Governor’s Celebrates Pride Week

Governor’s Celebrates Pride Week

Governor’s celebrated Pride Week from Monday, October 3 to Sunday, October 9. Pride Week is celebrated annually across the world to honor the 1969 Stonewall riots and works to achieve equal justice and equal opportunity for lesbian, gay, bisexual, transgender, and questioning (LGBTQ) Americans. Events included listening to an LGBTQ+ author during Convocation, participating in a Community Conversation about LGBTQ+ identities, dressing up in drag for the Rainbow Party, and painting a rainbow crosswalk.

Tianyi Shen ‘23 and Maggie Zhou ‘25, Co-Heads of Spectrum, worked in close partnership with the Office of Multicultural Education to plan Pride Week. Zhou shared, “We started our preparations in early August with (Dean of Multicultural Education) Eddie (Carson) over Zoom. We listed ideas of the events we wanted to host and drafted specific plans for each of the events. When we came back in September, those drafted ideas became more detailed, and eventually, we had our Pride Week plan for this year.”

“Our core goals for this year were education, visibility, and safe space, so we built spectrum-exclusive, community-wide, and inter-school-wide educational celebrations around that,” added Shen. 

Spectrum, Governor’s gender sexuality alliance, works to raise awareness about LGBQT+ issues through advocacy and education. The student-led group hosts a number of events throughout the year, ranging from discussions about identity, dances, and formal presentations, and is open to all members of the LGBQT+ community and allies.

Shen spoke about her motivation for taking a leadership role in Spectrum this year, “I had a close relationship with the co-heads of Spectrum last year and wanted to continue their work. Spectrum has always been an empowering safe space for me, and as someone who’s never really been ‘out’ to the whole school, I wanted to bring my ability in organizing events and facilitating conversations to maintain that space for other people who are still exploring their identity.”

Carson shared why Govs celebrating Pride Week is so important, “To highlight our inclusive campus and model for internal and external folks why we are who we say we are.”

Convocation on Thursday featured author Madeline Kay Sneed who writes about the intersection of queerness and faith. Her recent book, The Golden Season, delves into communities, faith, family, football culture in Texas, and LGBQT+ identities. In addition to speaking to our community during Convocation, she participated in a book signing and attended an evening Community Conversation hosted by Spectrum.

The Pride Week traditions of the Paint Party and the Rainbow Party continued this year with new elements added to each. At Friday night’s Paint Party on Porter Field, students wore white t-shirts, so the explosion of paint balloons created fireworks of color on their clothing. At Saturday night’s Rainbow Party, students were encouraged to dress in drag, and there was a photo booth complete with props. “Lots of people dressed up in drag and came to support the queer community. It takes a lot of confidence to be able to dress up in drag in a school setting, where everybody knows everybody,” said Shen.

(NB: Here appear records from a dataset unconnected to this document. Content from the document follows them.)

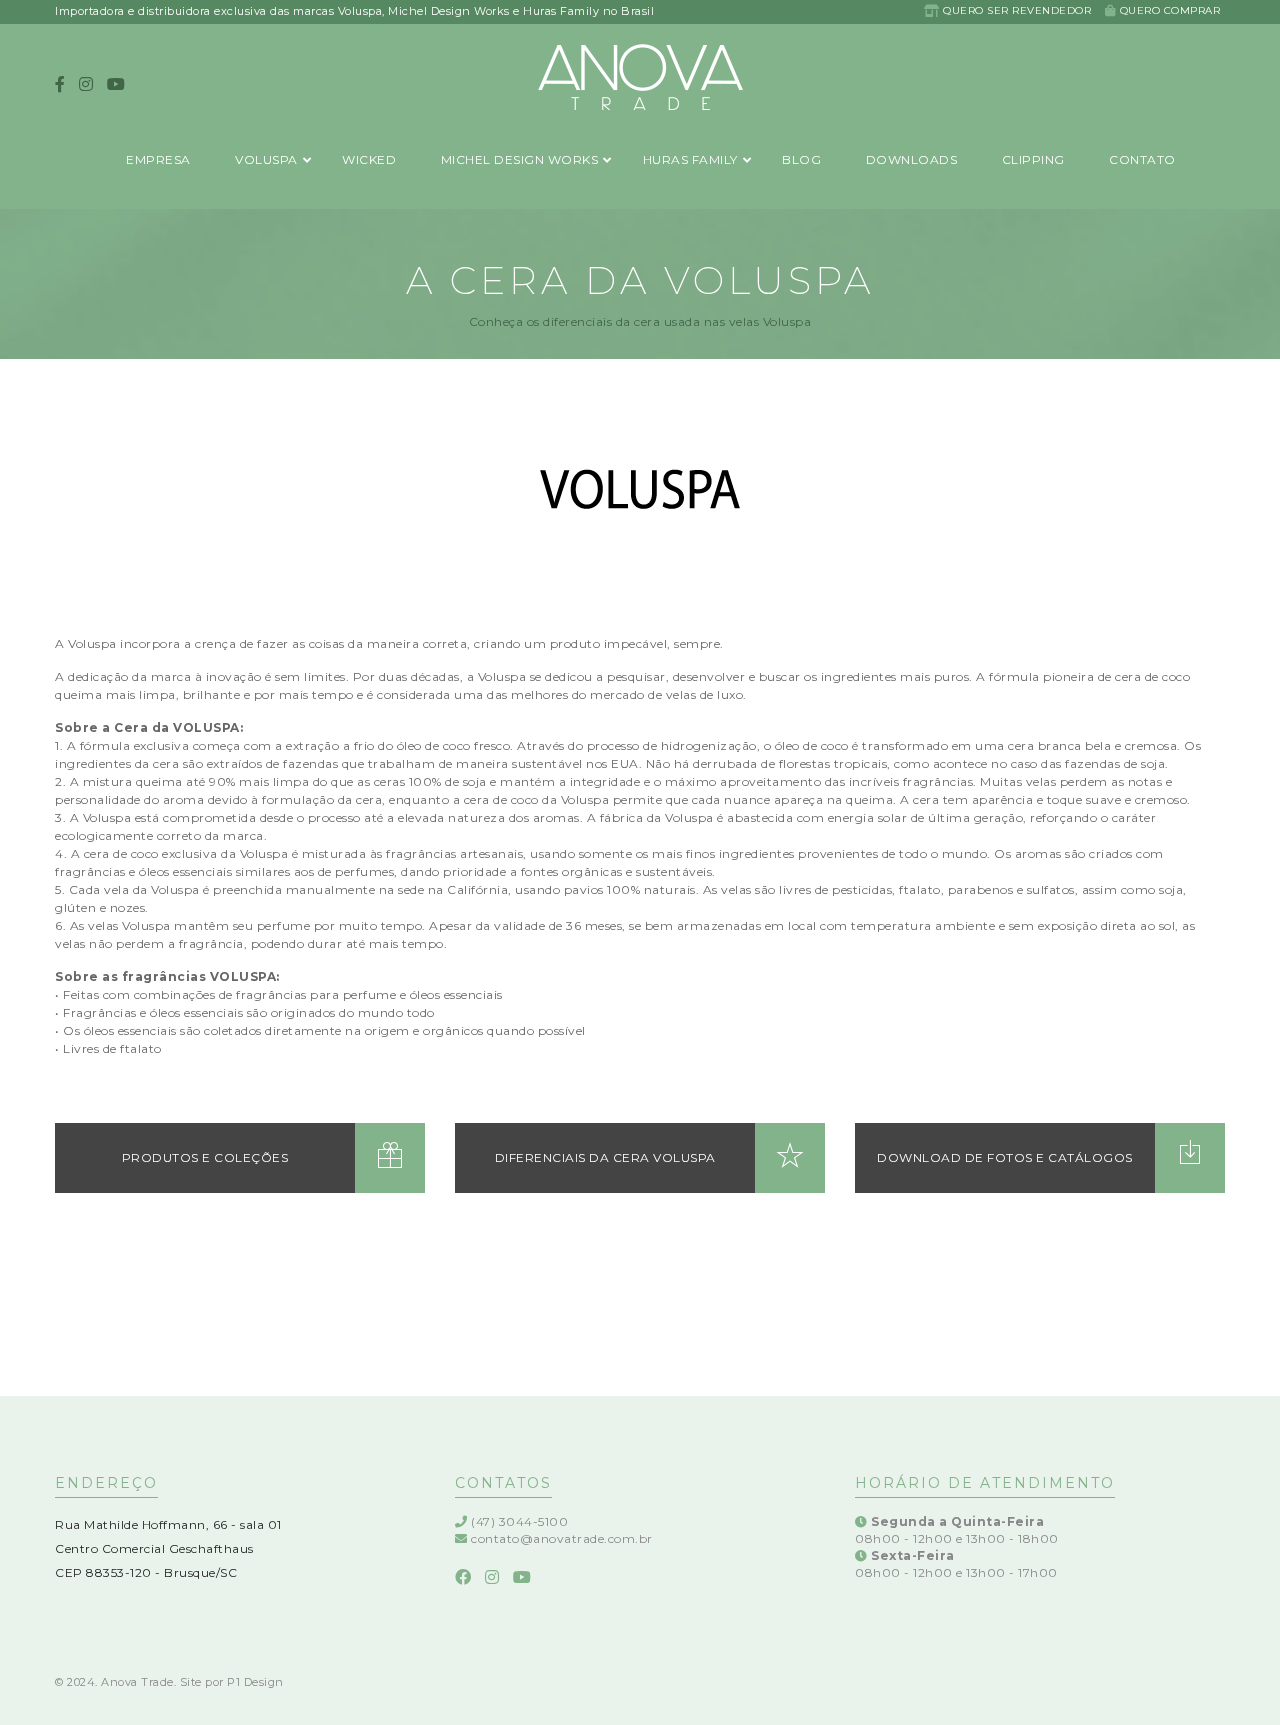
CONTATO (1142, 160)
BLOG (801, 160)
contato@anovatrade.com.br (562, 1538)
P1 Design (255, 1682)
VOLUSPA (266, 160)
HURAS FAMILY (690, 160)
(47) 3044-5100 (519, 1521)
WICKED (369, 160)
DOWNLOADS (912, 160)
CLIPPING (1033, 160)
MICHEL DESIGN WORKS (520, 160)
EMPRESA (158, 160)
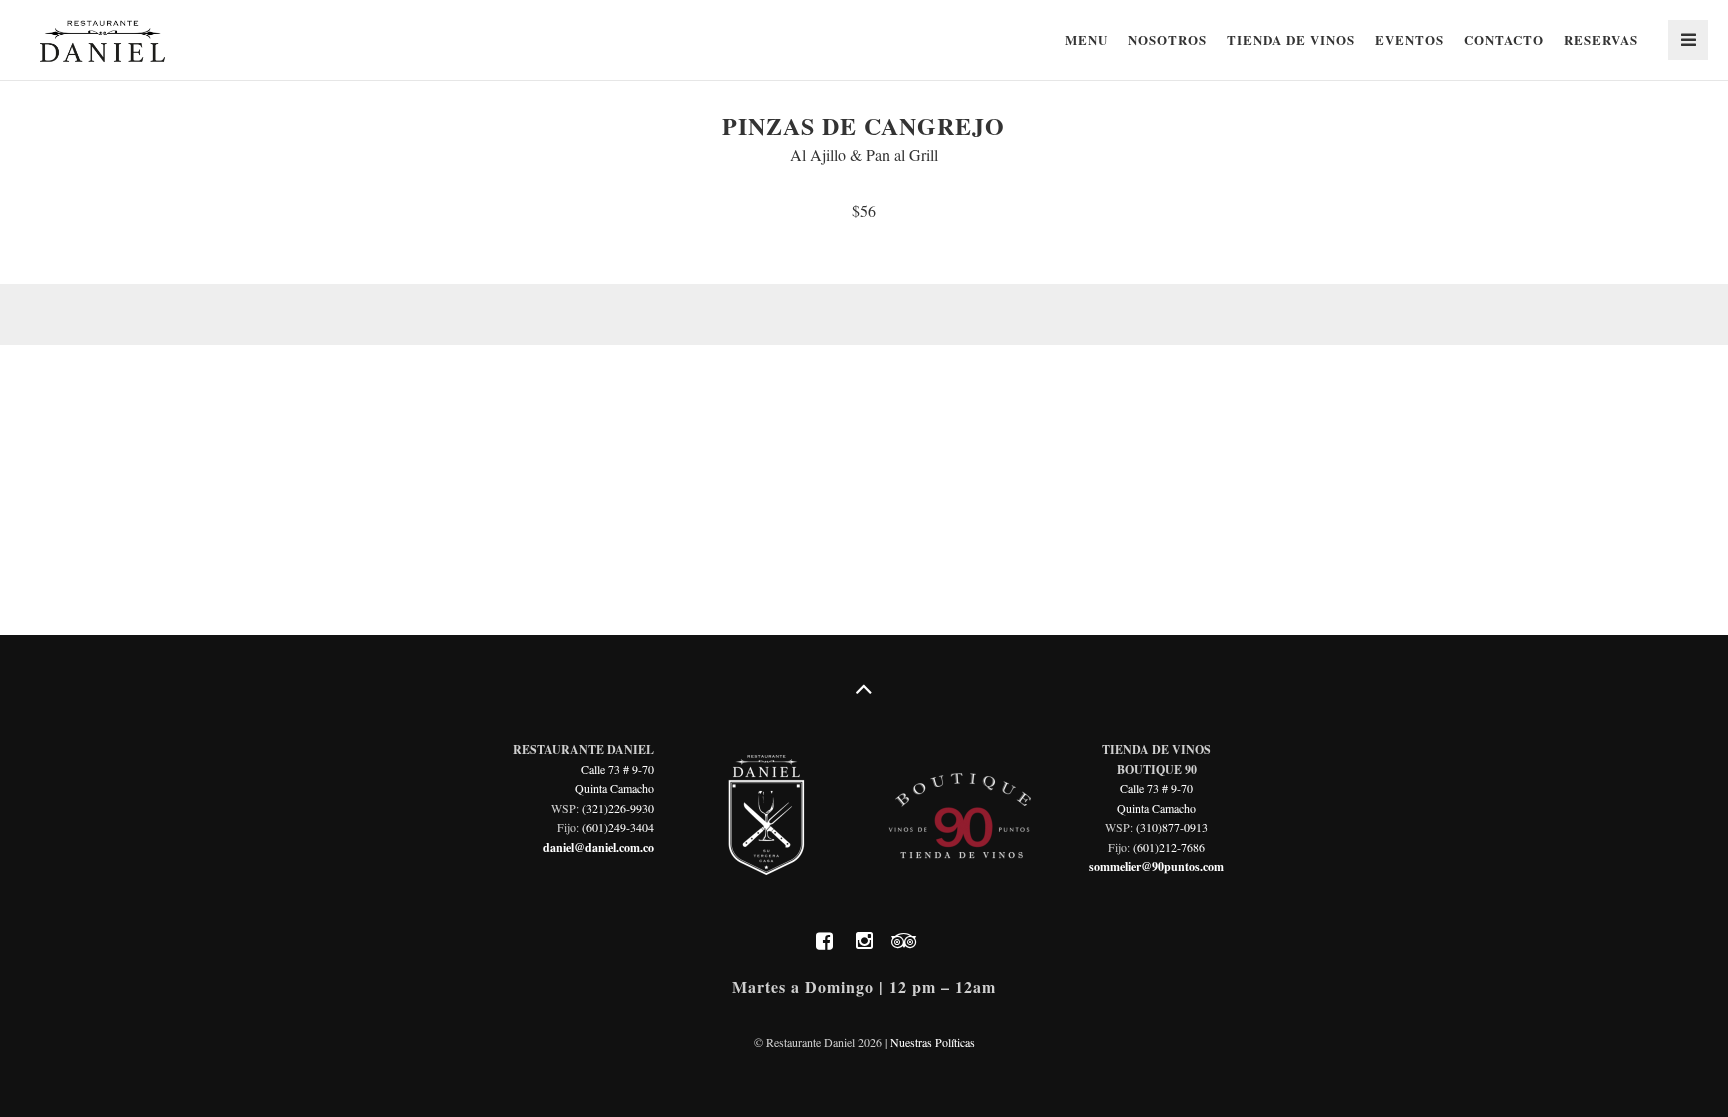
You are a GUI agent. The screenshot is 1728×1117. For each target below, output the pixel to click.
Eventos (1409, 39)
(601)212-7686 (1169, 847)
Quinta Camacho (614, 788)
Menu (1086, 39)
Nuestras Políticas (932, 1042)
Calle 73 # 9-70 (617, 769)
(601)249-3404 (618, 827)
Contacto (1504, 39)
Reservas (1601, 39)
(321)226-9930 (618, 808)
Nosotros (1167, 39)
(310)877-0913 (1172, 827)
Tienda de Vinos (1291, 39)
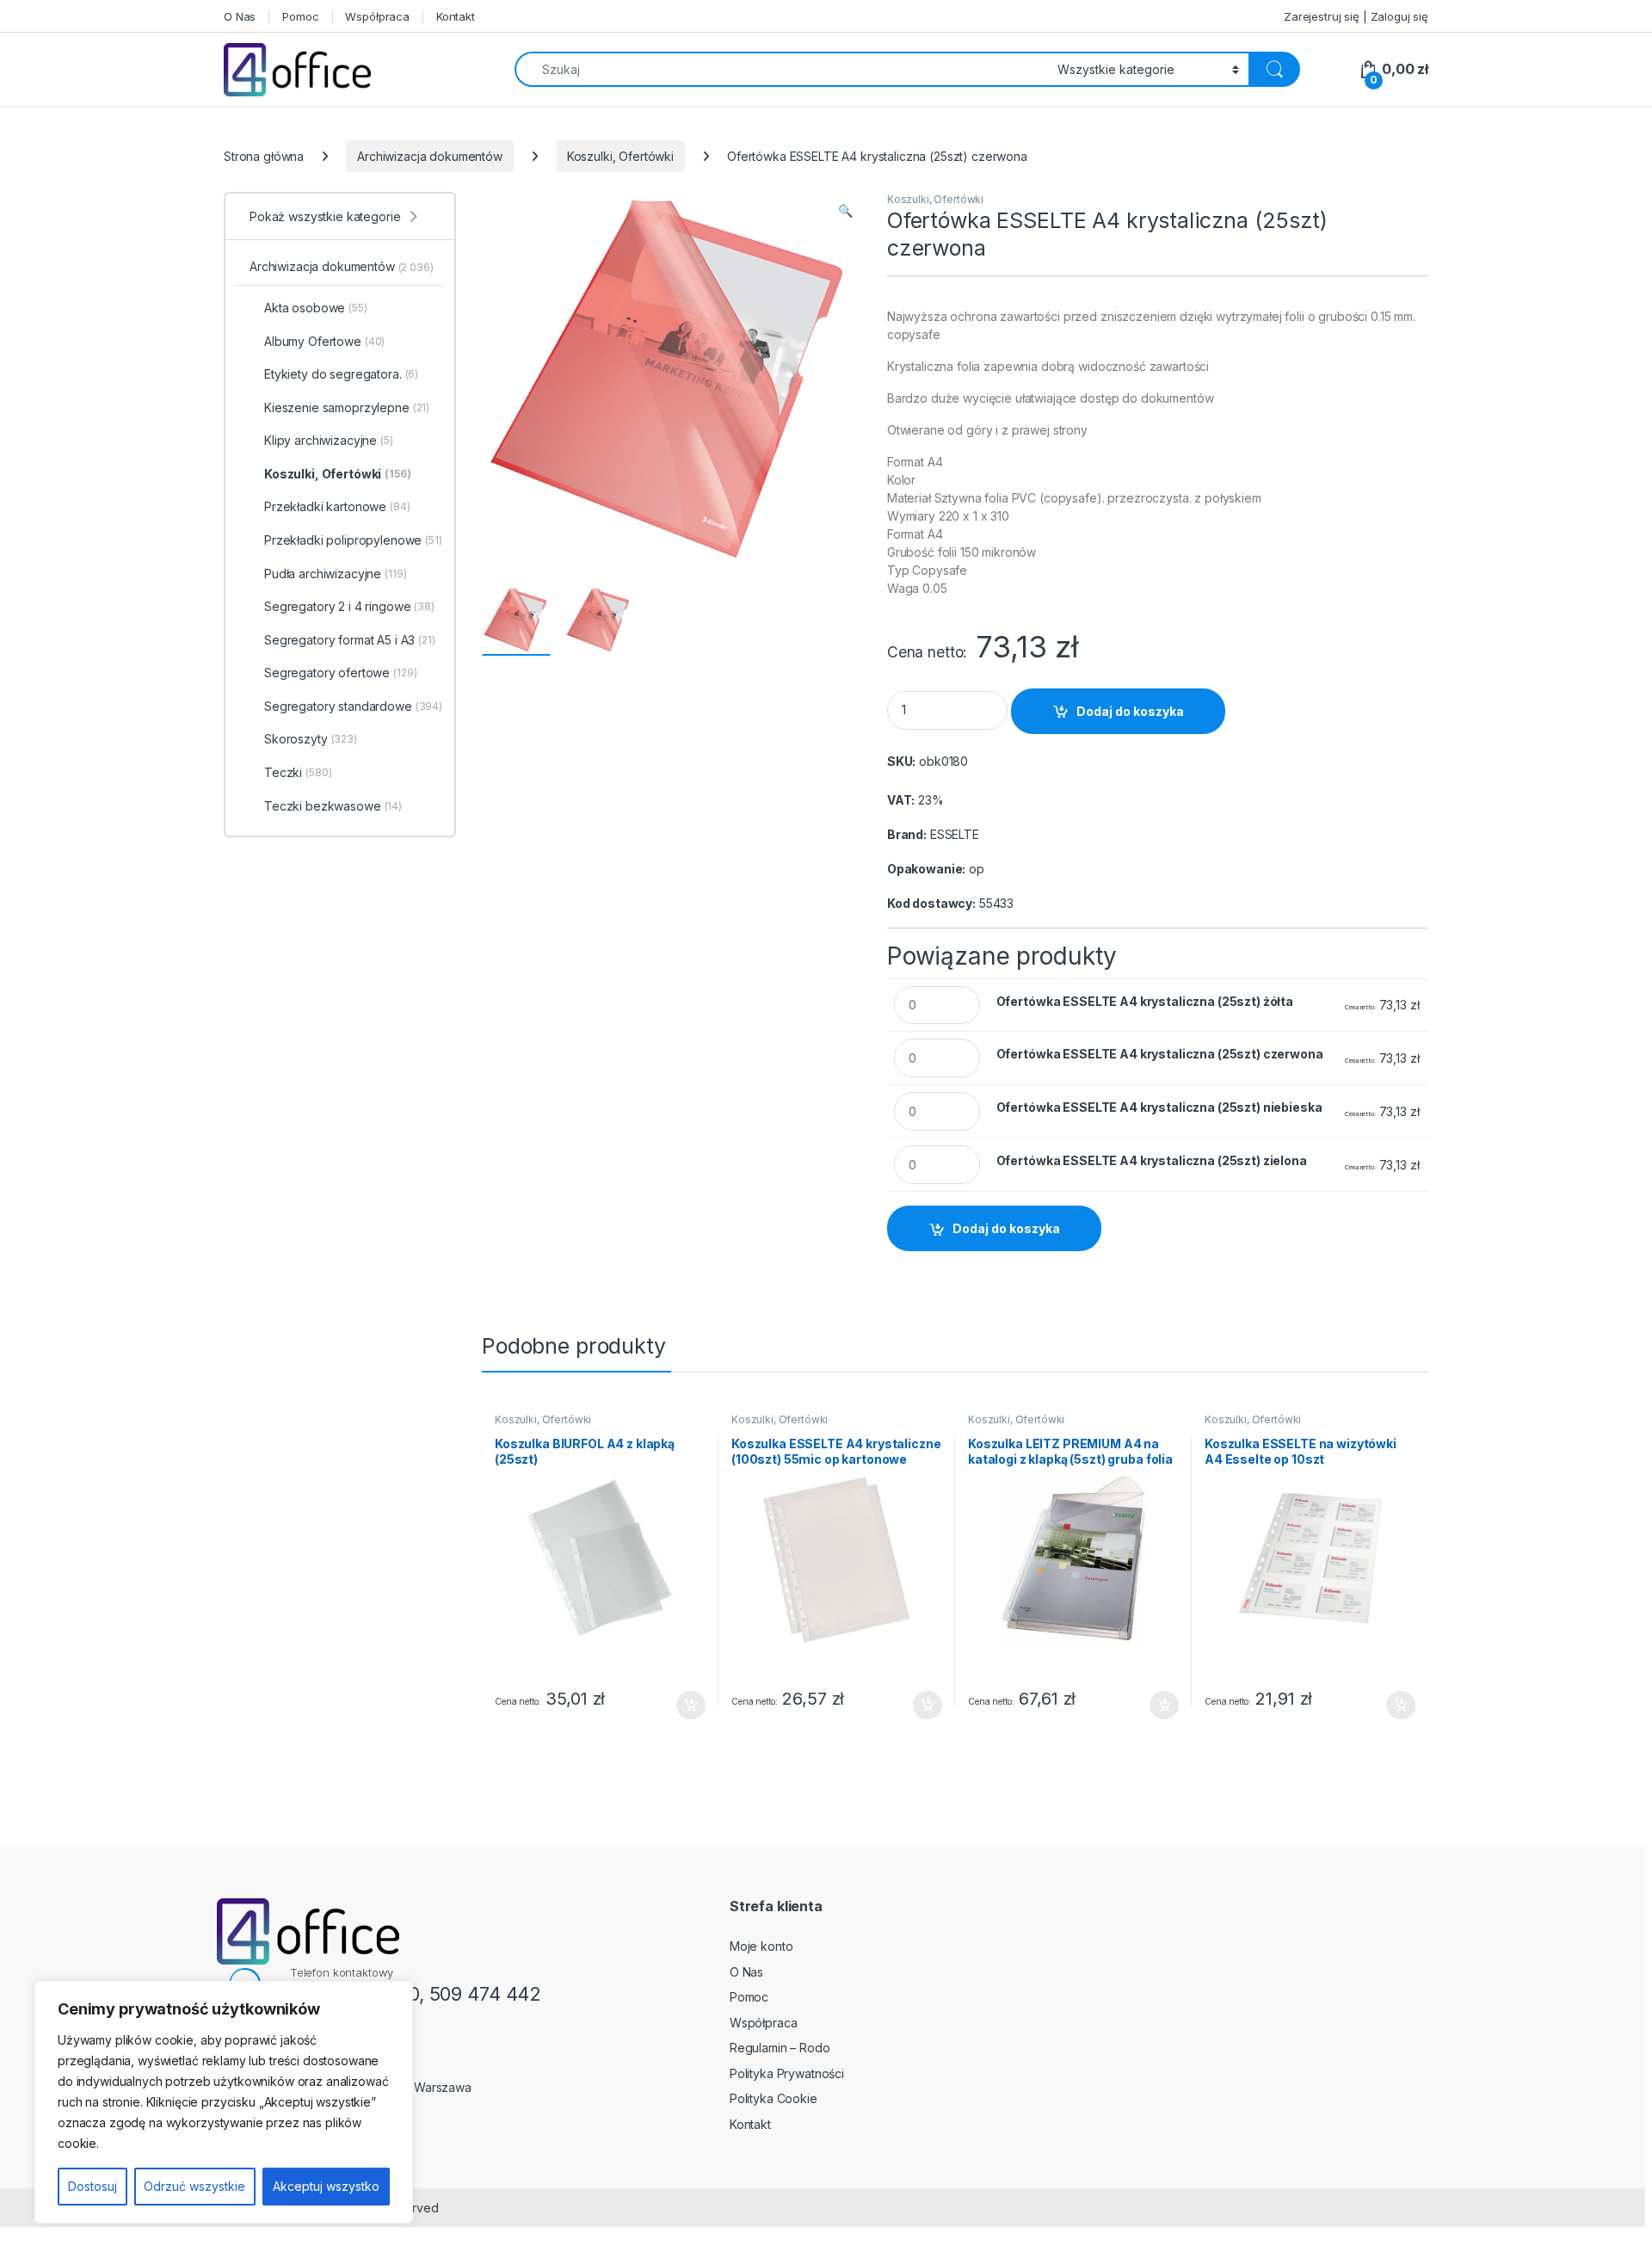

Pride Week culminated with a conference on Sunday. “We wanted to create an opportunity for LGBQT+ affinities across schools to connect with each other, something that has never happened before,” said Shen. Over 50 students from five independent schools attended the conference, which was held in the Peter Marshall French Student Center. A highlight of the conference was the keynote speaker, Jackson Frotune O’Brien, a transgender male student attending Merrimack College, who shared his struggles and experiences. Of the conference, Zhou said, “It was a meaningful experience for me, seeing students from different schools share their experiences.”

“The conference was really important because I feel like whenever we see an awareness event, we often see adult figures, or senior leadership, or administrative figures up on stage talking about awareness, but we rarely see student leaders connecting with each other and talking about what they did because, in reality, they did so much stuff in their schools to make change happen. And I feel like the conference was definitely a great cause for our school to see how [affinity groups] were operating in other schools,” said Shen.

As part of the Pride Week celebration, Shen and Zhou advocated to have one of Govs traditionally cardinal red crosswalks repainted as a rainbow crosswalk. With the help of the Facilities team, including Director Tom Woodruff P’24 and Tradesperson Randy Lyons, and Fall Theater Tech and Drama students, the crosswalk between the Phillips Building and the Pescosolido Library is now rainbow-colored.

group of students pose with two facilities employees with fall foliage and rainbow crosswalk

In reflecting on Pride Week, Zhou shared, “Pride Week sets the tone for DEI work throughout the whole school year and strengthens our support for the queer folks on campus.”

Of Shen and Zhou, Carson said, “They are outstanding leaders. Organized. Passionate. And two students who have furthered a sense of allowing our students to feel as though they can be themselves here on campus.”